Barbara Saulsbury

Barbara and Rick Saulsbury

Editor’s note: WOODALLSCM.com will be highlighting KOA’s 40- and 50-Year partners that were honored at this year’s Virtual Convention. This is the first part in the four-part series. 

Barbara Saulsbury’s KOA experience got off to a rough start when her parents completed their Bellefonte/State College, Pennsylvania KOA Holiday 50 years ago.

“In 1970, we had seven girls (Barbara, her two sisters and four foster sisters) all living in the top of the KOA A-frame,” she recalls. “And our jobs that first summer pretty much revolved around painting picnic tables and picking rocks.”

Barbara’s father, Erwin, had been in search of property to build a campground since the family took a camping vacation to Florida. He found just what he was looking for — 90 acres along the newly finished Interstate 80 in Pennsylvania.

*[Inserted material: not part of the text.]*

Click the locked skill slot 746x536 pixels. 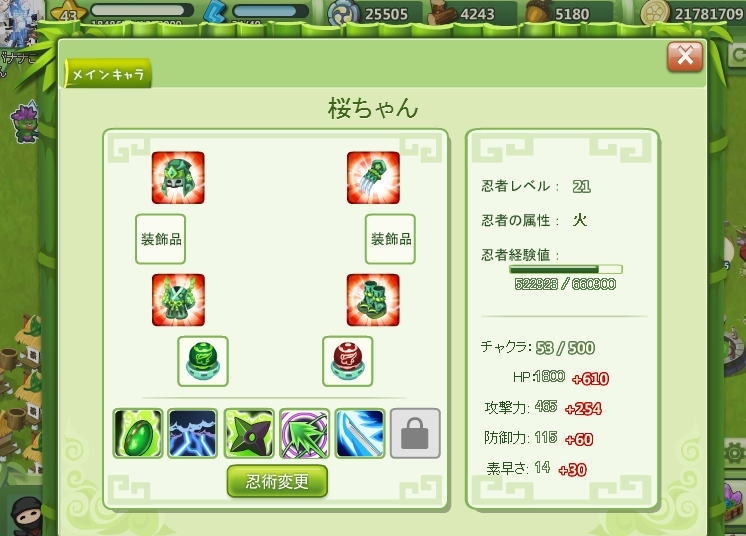click(x=415, y=433)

The property included a farmhouse that had been built in 1790. Erwin planned to demolish the structure until he discovered it was constructed of heavy logs. He decided to keep it, renovate it and move his girls from the A-frame to the farmhouse. Barbara and husband, Rick, still live in that farmhouse today.

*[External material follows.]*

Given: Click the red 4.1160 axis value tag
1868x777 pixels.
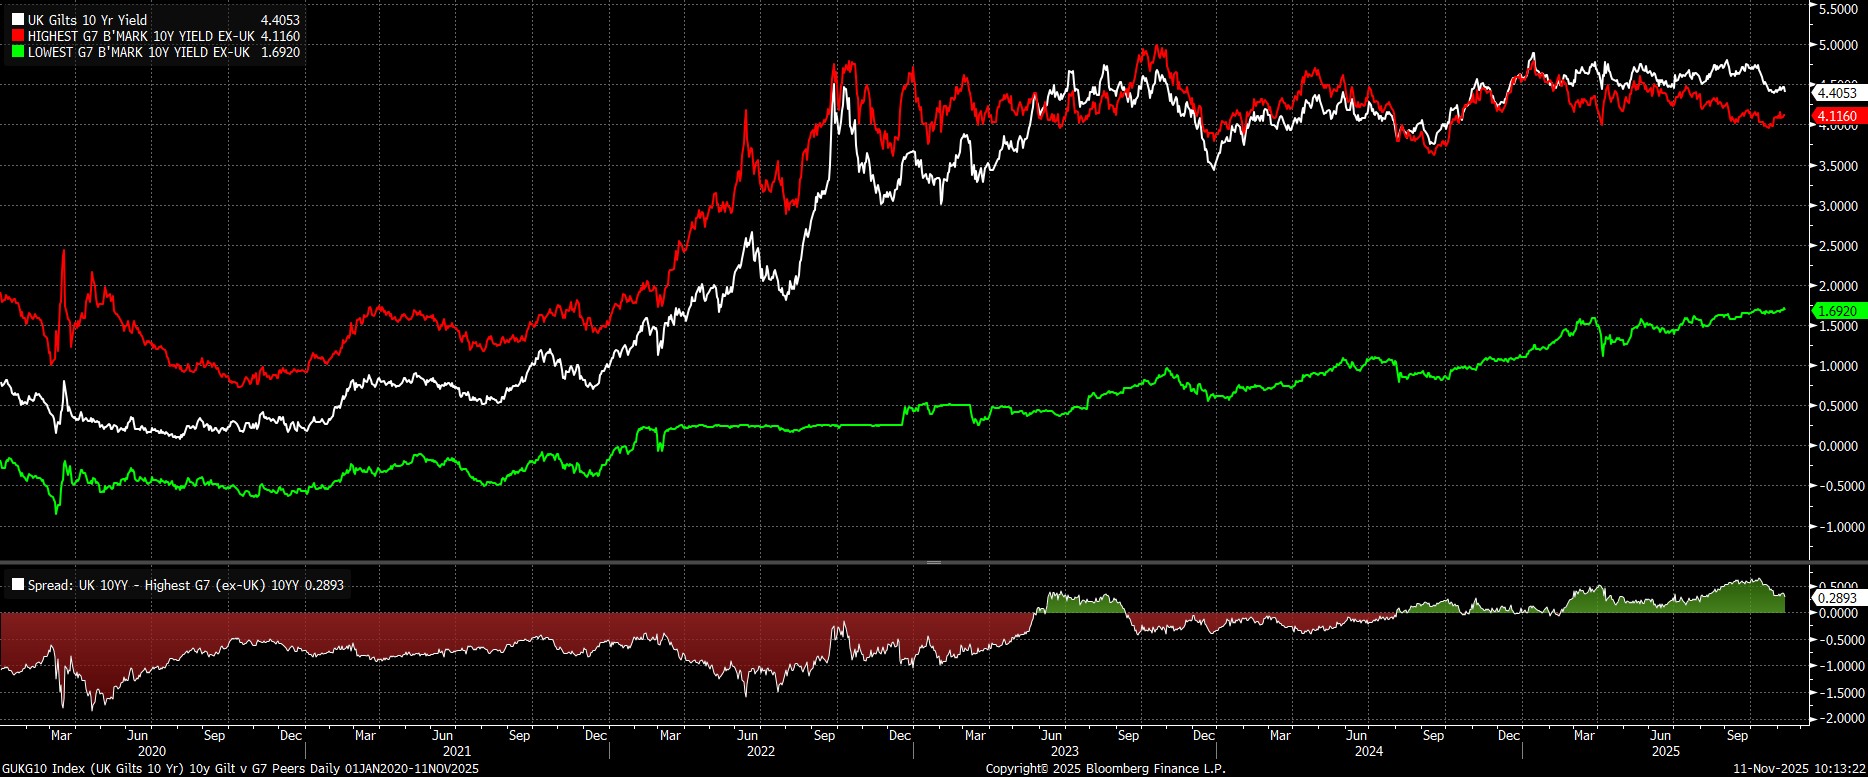Looking at the screenshot, I should 1837,117.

Like many kids raised on campgrounds, Barbara moved away to start a new life without camping. After college, she and Rick were approached by her dad with a proposal to take over the KOA.

“Rick liked the idea a lot more than I did,” she laughed. “He was working at a landscaping company and I was working for tourism promotion. But we saw that my parents needed help, so we came back in 1980.”

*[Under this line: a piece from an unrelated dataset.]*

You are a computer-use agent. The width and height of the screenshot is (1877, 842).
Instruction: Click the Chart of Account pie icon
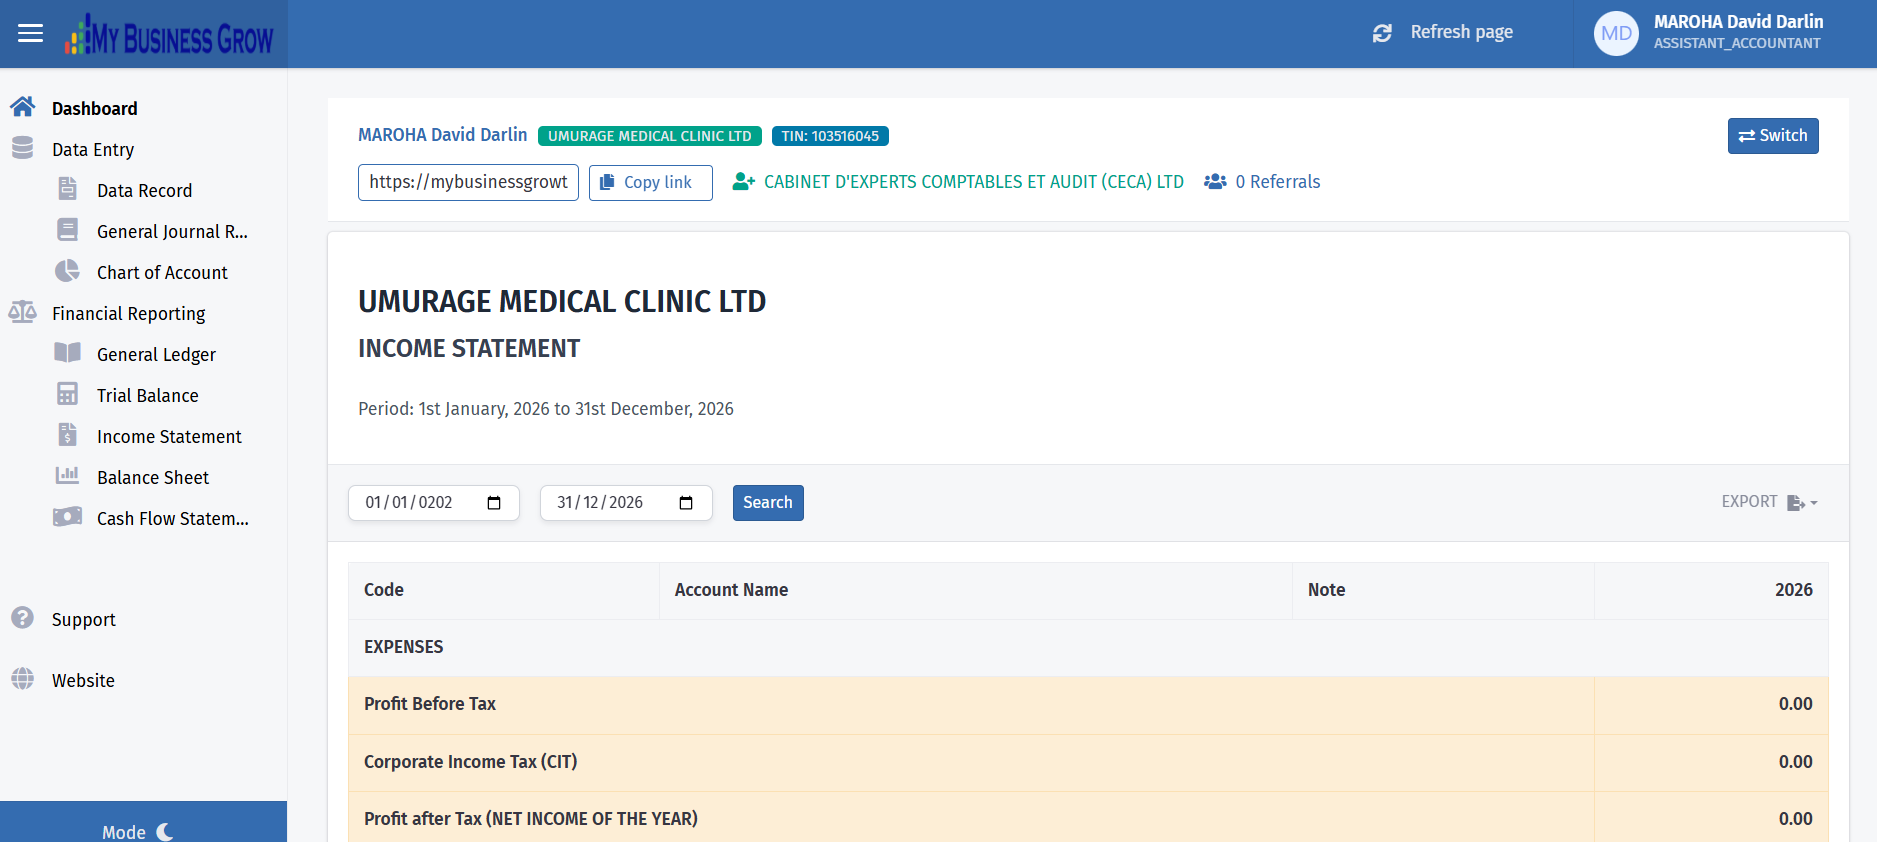67,271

They officially took over ownership in 1985 and got busy making improvements and expansions. Their rural 90-acre property at the base of the Appalachian Mountains is one of the largest land footprints in the KOA system, so they had a lot to work with. They recruited son Casey to join them at the park, and in recent years the three have added 30 RV sites to bring the campground totals to 105 RV sites, 15 tent sites and 18 Cabins. They also have a Jumping Pillow, splash park, stocked fishing pond and a sports recreation area. During non-COVID times, they also have a bubble machine, hayrides and arts and crafts.


The KOA has one of the largest footprints in the system.

The largest innovation at the Bellefonte/State College KOA Holiday is by far the massive solar field. It includes 576 solar panels and 24 inverters that transform the solar energy into power that the campground can use. It creates 246,3576 kilowatt-hours a year, enough energy to fully power nearly 23 homes based on average use. At the campground, it is enough to power all energy needs, including campsites, the store, the pool heater and shower water heaters.

“The solar project has been a huge benefit for us,” Barbara said. “We have a lot of land, so there are always projects underway or on the drawing board.”

The 30 new RV sites and a new bathhouse opened just before the COVID-19 pandemic hit. “I was pretty panicky,” she said. “We pretty much lost all income in April and May and I was thinking what a mistake those 30 sites had been. But then, everyone discovered or rediscovered camping, and our numbers have soared past our previous year’s numbers thanks to those new sites.”

Next up for Barbara, Rick and Casey is a new bicycle track playground. “We’ve got room for it, so we said, ‘Why not?’” she said. “We have the room.”

After many decades in the camping business, Barbara and Rick are now looking forward to handing things off to Casey.

“It’s so great to know that we’ll have a third-generation taking over the campground,” she said. “This has been a very busy but wonderful way of life.”